Number format comparison

# Compare Norwegian vs Journal formatting
numbers <- c(1234.56, 9876.54, NA)

# Norwegian format (space thousands, comma decimal, "IK" for NA)
format_num_as_nor_num_1(numbers)
#> [1] "1234,6" "9876,5" "IK"

# Journal format (comma thousands, decimal point, "NA" for NA)
format_num_as_journal_num_1(numbers)
#> [1] "1,234.6" "9,876.5" "NA"

# Percentage comparison
percentages <- c(12.34, 56.78)

# Norwegian: "12,3 %" vs Journal: "12.3%"
format_num_as_nor_perc_1(percentages)
#> [1] "12,3 %" "56,8 %"
format_num_as_journal_perc_1(percentages)
#> [1] "12.3%" "56.8%"

# Per 100k comparison  
rates <- c(123.45, 678.90)

# Norwegian: "123,5 /100k" vs Journal: "123.5/100k"
format_num_as_nor_per100k_1(rates)
#> [1] "123,5 /100k" "678,9 /100k"
format_num_as_journal_per100k_1(rates)
#> [1] "123.5/100k" "678.9/100k"

Date format comparison

test_date <- as.Date("2023-12-25")
test_datetime <- as.POSIXct("2023-12-25 14:30:00")

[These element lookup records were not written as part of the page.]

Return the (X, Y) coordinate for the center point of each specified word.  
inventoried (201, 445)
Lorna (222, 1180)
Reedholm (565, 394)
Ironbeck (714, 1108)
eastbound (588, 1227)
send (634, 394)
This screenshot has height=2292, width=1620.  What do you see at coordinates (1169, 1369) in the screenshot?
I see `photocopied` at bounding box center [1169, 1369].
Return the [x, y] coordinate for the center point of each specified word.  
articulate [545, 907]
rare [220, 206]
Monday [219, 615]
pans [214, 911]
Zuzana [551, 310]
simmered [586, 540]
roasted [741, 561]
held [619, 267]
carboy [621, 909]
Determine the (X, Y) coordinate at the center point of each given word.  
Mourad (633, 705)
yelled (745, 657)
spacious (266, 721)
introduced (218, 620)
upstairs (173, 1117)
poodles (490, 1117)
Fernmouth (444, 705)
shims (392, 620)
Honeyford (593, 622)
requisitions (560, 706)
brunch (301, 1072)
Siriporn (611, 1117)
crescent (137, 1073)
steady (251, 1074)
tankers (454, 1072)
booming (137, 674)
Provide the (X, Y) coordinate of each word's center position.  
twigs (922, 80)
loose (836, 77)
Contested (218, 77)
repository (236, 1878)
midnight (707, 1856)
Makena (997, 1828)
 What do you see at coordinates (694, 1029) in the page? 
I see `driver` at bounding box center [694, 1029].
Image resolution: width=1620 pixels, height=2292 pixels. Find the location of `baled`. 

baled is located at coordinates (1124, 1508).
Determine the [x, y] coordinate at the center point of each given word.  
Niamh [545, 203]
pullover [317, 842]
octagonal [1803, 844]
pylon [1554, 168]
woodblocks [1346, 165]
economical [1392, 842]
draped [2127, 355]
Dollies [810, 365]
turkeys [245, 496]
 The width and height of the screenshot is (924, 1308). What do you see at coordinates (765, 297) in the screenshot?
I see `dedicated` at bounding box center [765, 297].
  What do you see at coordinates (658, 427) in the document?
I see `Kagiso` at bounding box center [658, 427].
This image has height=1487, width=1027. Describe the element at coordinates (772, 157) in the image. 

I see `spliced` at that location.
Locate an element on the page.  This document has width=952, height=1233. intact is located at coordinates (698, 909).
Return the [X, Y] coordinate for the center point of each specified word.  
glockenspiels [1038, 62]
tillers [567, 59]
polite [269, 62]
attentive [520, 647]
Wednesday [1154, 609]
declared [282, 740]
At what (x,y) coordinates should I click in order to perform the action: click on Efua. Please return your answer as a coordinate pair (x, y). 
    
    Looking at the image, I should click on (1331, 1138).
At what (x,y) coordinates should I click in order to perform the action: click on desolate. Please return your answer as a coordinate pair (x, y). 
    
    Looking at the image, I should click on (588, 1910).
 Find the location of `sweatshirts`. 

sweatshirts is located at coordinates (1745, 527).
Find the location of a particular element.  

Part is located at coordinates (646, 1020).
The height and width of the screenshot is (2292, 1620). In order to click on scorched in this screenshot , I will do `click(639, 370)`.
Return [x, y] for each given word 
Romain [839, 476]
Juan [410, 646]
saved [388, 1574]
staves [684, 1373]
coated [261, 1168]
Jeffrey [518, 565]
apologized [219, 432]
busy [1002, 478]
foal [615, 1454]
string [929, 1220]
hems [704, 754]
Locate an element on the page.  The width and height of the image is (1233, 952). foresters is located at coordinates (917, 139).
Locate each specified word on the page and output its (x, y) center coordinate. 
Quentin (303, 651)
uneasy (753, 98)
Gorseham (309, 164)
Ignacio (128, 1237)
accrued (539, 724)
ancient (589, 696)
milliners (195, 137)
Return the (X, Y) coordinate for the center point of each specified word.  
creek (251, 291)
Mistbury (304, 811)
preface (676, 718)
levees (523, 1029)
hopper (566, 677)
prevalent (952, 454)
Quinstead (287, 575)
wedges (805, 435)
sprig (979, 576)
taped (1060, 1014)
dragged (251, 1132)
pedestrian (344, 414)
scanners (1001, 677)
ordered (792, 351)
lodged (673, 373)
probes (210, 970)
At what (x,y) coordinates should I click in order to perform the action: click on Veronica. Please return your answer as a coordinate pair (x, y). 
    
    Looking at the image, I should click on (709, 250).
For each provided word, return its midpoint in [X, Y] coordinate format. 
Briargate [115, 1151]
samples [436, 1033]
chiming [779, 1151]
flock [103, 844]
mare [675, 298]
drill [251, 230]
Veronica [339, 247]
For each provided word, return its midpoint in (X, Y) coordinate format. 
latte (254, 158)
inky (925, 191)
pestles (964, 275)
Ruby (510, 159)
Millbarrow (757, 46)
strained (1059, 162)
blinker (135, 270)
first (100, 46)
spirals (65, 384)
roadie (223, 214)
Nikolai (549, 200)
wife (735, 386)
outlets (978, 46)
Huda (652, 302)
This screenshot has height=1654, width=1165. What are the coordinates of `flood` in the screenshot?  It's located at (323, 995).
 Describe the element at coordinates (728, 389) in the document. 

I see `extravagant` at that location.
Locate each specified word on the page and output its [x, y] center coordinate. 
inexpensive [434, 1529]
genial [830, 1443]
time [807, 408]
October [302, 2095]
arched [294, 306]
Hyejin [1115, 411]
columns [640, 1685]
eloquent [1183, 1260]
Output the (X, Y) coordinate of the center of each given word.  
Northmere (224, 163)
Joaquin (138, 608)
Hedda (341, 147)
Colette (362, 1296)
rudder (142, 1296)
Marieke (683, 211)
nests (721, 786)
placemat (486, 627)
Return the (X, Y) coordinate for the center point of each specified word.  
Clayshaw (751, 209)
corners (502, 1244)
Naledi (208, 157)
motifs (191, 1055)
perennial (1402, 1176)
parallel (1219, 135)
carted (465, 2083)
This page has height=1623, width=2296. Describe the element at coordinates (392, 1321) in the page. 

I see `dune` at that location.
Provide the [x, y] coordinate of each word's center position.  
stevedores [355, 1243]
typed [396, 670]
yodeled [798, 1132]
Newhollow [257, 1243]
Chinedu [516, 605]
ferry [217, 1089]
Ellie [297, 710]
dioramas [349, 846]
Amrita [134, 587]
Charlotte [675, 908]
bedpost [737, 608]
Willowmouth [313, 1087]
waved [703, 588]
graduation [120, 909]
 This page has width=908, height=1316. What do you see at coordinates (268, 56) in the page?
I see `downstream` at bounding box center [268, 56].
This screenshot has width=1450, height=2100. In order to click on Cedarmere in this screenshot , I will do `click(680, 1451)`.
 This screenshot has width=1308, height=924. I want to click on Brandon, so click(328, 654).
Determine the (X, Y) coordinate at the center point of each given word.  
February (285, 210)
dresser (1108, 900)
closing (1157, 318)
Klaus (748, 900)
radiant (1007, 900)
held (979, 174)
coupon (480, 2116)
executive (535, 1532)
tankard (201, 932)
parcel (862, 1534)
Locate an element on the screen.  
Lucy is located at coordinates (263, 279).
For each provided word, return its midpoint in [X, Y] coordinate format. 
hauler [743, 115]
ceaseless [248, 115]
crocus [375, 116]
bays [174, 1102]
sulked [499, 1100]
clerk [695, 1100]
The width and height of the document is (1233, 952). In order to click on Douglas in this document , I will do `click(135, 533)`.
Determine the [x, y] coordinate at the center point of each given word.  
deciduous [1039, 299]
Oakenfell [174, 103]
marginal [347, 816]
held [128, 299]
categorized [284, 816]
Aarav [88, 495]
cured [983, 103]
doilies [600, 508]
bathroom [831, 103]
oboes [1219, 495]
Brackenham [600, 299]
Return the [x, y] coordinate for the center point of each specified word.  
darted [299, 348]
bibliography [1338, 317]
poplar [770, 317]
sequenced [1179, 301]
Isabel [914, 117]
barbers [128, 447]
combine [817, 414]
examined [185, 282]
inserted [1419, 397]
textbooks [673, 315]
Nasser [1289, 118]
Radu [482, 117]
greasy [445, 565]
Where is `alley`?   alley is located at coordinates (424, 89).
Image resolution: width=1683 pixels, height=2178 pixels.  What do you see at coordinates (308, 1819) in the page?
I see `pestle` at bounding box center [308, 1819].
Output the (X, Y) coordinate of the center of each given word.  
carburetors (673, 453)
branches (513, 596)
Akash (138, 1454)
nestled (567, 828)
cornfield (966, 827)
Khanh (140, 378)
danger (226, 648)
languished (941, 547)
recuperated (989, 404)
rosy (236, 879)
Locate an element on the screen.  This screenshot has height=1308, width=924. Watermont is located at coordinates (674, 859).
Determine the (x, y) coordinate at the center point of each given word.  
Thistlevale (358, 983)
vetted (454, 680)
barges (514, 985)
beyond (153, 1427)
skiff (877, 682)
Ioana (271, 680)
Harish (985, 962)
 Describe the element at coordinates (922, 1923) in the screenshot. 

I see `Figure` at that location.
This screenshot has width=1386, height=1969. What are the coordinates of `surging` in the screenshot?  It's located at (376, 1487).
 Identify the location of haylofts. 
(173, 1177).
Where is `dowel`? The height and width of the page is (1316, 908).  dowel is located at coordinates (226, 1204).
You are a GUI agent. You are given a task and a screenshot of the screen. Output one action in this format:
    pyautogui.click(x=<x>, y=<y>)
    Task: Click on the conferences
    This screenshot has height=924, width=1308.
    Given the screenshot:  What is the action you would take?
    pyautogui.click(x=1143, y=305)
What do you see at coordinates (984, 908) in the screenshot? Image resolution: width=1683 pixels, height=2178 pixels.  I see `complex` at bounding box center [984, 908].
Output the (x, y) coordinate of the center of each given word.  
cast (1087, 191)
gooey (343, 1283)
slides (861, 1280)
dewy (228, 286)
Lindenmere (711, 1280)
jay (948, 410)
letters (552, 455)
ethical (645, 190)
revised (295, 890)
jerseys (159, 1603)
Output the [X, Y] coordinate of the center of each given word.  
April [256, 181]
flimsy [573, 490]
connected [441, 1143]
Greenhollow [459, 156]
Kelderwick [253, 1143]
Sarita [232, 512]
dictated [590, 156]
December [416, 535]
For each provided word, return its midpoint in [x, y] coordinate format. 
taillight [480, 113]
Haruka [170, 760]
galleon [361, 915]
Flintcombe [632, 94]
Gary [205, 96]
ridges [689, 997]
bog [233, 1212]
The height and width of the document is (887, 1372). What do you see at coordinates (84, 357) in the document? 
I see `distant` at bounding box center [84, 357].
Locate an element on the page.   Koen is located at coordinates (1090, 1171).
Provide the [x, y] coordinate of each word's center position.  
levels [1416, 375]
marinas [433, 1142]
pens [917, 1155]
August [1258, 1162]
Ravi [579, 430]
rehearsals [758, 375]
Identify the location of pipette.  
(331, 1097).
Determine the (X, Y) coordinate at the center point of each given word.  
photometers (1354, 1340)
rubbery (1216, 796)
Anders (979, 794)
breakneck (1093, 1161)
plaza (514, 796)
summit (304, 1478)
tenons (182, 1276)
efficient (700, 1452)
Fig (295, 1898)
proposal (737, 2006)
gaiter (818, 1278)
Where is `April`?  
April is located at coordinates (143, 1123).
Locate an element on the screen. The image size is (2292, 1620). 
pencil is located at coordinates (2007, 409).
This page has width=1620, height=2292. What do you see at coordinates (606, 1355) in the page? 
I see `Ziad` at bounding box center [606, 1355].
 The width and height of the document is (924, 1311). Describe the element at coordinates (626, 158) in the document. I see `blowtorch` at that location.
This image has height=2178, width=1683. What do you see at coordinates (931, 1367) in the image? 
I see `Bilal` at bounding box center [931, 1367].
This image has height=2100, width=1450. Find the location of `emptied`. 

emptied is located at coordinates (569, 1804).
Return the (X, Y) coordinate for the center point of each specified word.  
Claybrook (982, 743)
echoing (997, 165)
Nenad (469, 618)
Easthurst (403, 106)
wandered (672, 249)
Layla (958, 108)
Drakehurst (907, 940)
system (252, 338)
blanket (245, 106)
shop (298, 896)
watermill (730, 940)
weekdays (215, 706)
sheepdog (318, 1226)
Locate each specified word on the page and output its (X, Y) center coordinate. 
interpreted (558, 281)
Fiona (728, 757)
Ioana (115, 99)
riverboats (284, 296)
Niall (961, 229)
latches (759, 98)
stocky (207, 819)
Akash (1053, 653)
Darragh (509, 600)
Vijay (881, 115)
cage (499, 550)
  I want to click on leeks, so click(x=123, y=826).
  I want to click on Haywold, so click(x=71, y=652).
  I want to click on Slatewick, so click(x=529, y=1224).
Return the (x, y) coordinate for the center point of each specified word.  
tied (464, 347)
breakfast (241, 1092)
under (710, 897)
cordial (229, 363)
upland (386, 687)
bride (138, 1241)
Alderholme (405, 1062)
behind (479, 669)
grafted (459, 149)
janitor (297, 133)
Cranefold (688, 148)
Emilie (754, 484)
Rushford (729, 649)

# Norwegian format: "25.12.2023"
format_date_as_nor(test_date)
#> [1] "25.12.2023"

# Journal format (ISO 8601): "2023-12-25"
format_date_as_journal(test_date)
#> [1] "2023-12-25"

# Datetime comparison
format_datetime_as_nor(test_datetime)     # "25.12.2023 kl. 14:00"
#> [1] "25.12.2023 kl. 14:00"
format_datetime_as_journal(test_datetime)  # "2023-12-25 14:30:00"
#> [1] "2023-12-25 14:30:00"

Log scale transformations

Both families include inverse log transformation variants, useful when axis values are on a log scale and you want to display the original units in labels:

log_values <- c(1, 2, 3)

# Log2 transformations (2^1, 2^2, 2^3 = 2, 4, 8)
format_num_as_nor_invlog2_1(log_values)      # "2,0", "4,0", "8,0"
#> [1] "2,0" "4,0" "8,0"
format_num_as_journal_invlog2_1(log_values)  # "2.0", "4.0", "8.0"
#> [1] "2.0" "4.0" "8.0"

# Log10 transformations (10^1, 10^2, 10^3 = 10, 100, 1000)  
format_num_as_journal_invlog10_1(log_values) # "10.0", "100.0", "1,000.0"
#> [1] "10.0"    "100.0"   "1,000.0"

Utility functions

Pretty breaks

pretty_breaks() generates axis break positions that round to human-friendly values:

ggplot(mtcars, aes(x = mpg, y = hp)) +
  geom_point() +
  scale_y_continuous(breaks = pretty_breaks(n = 4)) +
  theme_cs()

Every nth label

On crowded discrete axes, every_nth() keeps only every nth tick label and drops the rest:

ggplot(mtcars, aes(x = rownames(mtcars), y = mpg)) +
  geom_col() +
  scale_x_discrete(breaks = every_nth(n = 4)) +
  theme_cs() +
  set_x_axis_vertical()

Further reading

Function-level documentation is available via help(package = "csstyle") or individual help pages such as ?theme_cs, ?scale_color_cs, and ?format_num_as_nor_num_1.